Since I came out of the Infirmary a vivid idea has occupied me,—a thought which affects me to madness; namely, that I might have escaped, had they left me there! Those Physicians, those Charity Sisters seemed to take an interest in me. “To die so young! and by such a death!” One would have imagined they pitied me by their pressing round my bed. Bah! it was curiosity! I have no chance now! My plea will be rejected, because all was legal; the witnesses gave correct evidence, the counsel pleaded well, the Judges decided carefully. I do not reckon upon it, unless—No! folly; there is no hope. The plea is a cord which holds you suspended over an abyss, and which you feel giving way at each instant until it breaks. It is as if the axe of the Guillotine took six weeks to fall.
If I could obtain my pardon!—my pardon! From whom, for what, and by what means? It is impossible that I should be pardoned. They say an example is requisite.
SIXTEENTH PAPER.
DURING the few hours I passed at the Infirmary, I seated myself at a window in the sunshine (for the afternoon had become fine), and I enjoyed all the sun which the gratings of the window would allow me.

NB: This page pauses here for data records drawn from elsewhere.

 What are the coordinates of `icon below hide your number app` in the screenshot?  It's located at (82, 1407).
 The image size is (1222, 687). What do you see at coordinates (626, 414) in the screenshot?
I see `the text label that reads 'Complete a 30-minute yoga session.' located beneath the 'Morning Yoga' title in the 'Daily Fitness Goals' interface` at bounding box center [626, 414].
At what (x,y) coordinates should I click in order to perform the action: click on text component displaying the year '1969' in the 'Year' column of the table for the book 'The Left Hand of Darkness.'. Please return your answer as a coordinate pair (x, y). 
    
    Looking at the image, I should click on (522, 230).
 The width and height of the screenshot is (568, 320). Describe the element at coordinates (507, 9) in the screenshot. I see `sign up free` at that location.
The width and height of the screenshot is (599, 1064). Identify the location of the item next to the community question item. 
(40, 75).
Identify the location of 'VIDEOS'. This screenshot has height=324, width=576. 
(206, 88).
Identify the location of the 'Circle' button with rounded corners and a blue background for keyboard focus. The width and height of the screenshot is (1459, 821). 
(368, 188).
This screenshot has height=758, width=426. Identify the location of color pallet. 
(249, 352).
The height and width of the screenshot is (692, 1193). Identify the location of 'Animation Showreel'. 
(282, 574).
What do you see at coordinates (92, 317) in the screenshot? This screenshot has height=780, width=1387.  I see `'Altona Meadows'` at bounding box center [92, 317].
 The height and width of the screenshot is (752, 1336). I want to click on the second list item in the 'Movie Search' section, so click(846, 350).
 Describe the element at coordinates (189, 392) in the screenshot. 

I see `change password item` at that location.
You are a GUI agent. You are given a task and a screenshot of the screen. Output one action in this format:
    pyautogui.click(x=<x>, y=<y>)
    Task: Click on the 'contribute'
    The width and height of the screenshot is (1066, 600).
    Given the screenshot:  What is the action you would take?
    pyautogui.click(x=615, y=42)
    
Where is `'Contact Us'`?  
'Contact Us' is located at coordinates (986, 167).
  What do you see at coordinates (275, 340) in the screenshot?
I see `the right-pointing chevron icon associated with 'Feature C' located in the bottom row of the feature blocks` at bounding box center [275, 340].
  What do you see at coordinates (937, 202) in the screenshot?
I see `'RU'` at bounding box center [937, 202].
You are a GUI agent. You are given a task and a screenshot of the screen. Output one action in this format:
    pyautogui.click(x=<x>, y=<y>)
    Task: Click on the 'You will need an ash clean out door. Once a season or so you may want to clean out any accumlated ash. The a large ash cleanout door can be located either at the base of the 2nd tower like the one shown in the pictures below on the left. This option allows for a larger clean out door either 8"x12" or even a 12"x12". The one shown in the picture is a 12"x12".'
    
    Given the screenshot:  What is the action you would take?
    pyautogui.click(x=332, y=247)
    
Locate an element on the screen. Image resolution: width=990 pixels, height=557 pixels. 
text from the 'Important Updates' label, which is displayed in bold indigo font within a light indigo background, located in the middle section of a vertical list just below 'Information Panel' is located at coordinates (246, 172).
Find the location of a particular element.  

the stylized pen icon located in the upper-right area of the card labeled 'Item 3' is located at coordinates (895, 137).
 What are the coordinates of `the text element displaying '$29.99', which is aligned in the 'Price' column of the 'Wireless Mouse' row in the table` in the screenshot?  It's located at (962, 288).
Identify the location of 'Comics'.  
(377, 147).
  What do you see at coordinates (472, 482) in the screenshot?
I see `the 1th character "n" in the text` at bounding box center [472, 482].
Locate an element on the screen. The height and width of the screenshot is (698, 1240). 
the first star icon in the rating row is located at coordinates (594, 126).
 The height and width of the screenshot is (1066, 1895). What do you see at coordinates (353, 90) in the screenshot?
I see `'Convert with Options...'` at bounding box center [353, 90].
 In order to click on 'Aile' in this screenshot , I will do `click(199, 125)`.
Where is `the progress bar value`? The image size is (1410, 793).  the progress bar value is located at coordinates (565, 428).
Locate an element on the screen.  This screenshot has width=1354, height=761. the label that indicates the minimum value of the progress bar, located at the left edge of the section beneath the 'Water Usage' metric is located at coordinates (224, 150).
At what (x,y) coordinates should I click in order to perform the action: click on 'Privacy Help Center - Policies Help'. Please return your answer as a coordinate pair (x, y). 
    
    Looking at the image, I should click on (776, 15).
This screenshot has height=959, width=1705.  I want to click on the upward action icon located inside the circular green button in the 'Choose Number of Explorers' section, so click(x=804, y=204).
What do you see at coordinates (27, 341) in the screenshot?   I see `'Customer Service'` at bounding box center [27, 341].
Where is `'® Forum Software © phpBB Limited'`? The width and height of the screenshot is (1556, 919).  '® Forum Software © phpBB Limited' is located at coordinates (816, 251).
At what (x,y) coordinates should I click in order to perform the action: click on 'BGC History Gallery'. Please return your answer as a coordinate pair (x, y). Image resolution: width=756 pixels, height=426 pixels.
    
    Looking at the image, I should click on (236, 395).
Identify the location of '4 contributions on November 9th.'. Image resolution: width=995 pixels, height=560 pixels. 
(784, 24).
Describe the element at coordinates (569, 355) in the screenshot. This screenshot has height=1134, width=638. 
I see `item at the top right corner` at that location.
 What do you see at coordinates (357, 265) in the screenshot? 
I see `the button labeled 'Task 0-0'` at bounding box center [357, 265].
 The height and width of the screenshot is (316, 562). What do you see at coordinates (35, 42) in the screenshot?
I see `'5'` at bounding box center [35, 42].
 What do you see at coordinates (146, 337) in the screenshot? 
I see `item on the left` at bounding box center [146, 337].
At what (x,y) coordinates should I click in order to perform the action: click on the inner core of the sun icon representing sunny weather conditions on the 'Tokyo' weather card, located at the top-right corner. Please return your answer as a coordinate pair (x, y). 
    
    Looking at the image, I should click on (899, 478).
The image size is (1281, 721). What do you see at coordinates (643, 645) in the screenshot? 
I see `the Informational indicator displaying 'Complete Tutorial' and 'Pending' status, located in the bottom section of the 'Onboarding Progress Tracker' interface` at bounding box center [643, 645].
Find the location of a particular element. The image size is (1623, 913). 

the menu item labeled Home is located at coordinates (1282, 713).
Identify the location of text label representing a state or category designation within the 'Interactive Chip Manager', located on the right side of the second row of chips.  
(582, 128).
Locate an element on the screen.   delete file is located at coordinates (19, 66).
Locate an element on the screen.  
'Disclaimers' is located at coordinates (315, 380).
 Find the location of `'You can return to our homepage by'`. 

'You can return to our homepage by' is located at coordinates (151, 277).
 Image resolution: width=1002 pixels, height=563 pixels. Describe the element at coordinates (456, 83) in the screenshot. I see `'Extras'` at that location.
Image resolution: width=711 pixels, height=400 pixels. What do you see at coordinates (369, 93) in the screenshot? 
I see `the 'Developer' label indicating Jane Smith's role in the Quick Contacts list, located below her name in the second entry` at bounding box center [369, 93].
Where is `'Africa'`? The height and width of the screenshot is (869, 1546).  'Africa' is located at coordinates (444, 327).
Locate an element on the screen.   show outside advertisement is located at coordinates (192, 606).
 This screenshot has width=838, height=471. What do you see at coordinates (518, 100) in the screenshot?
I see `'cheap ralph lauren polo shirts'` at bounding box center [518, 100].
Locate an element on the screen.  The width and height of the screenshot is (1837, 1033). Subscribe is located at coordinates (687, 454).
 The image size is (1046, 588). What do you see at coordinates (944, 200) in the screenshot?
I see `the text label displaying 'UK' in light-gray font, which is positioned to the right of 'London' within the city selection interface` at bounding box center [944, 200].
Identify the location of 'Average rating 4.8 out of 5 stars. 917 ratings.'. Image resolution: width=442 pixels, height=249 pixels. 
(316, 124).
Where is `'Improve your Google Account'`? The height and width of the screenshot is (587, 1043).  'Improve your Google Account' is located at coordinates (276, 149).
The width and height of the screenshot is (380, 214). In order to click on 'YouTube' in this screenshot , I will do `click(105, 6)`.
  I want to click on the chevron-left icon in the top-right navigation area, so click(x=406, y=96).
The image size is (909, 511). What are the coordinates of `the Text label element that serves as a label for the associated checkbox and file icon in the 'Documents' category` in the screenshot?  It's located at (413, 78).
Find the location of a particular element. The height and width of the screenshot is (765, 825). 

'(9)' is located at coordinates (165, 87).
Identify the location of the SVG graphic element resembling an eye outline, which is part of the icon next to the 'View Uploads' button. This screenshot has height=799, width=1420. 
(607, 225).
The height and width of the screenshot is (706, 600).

I sat thus, my heavy and fevered head within my hands, my elbows on my knees, my feet on the bar of the chair; for dejection had made me stoop, and sink within myself, as if I had neither bone nor muscular power.
The stifling air of the prison oppressed me more than ever; I still fancied the noise from the convicts’ chains rung in my ears; I was almost overcome. I wished that some guardian spirit would take pity on me, and send even a little bird to sing there, opposite, on the edge of the roof.
I know not if it were a spirit of good or evil which granted my wish; but almost at the moment I uttered it, I heard beneath my window a voice,—not that of a bird, but far better,—the pure, fresh, velvet voice of a young girl of fifteen!
I raised my head with a start; I listened with avidity to the song she sung. It was a slow and plaintive air,—a sad yet beautiful melody. As I gathered the sense of the words, I cannot describe my pain and disappointment, while the following stanzas of prison-dialect marred the sweet music.[6]
I heard no more. I could listen to no more. The meaning, half-hidden, half-evident, of this horrible lament,—the struggle between the felon and the police; the thief he meets and despatches for his wife; his dreadful explanation to her: “I have sweated an oak” (“I have assassinated a man”) the wife who goes to Versailles with a petition, and the King indignantly exclaiming that he “will make the guilty man dance where there is no floor!”—and all this sung to the sweetest air, and by the sweetest voice that ever soothed human ear! I was shocked, disgusted, overcome. It was a repulsive idea that all these monstrous words proceeded from a fresh rosy mouth: it was like the slime of a snail over a rosebud!
I cannot express what I felt; I was at once pained and gratified. The idiom of crime, a language at once sanguinary and grotesque, united to the voice of a young girl, that graceful transition from the voice of childhood to the voice of woman,—all these deformities of words delightfully sung, cadenced, rounded!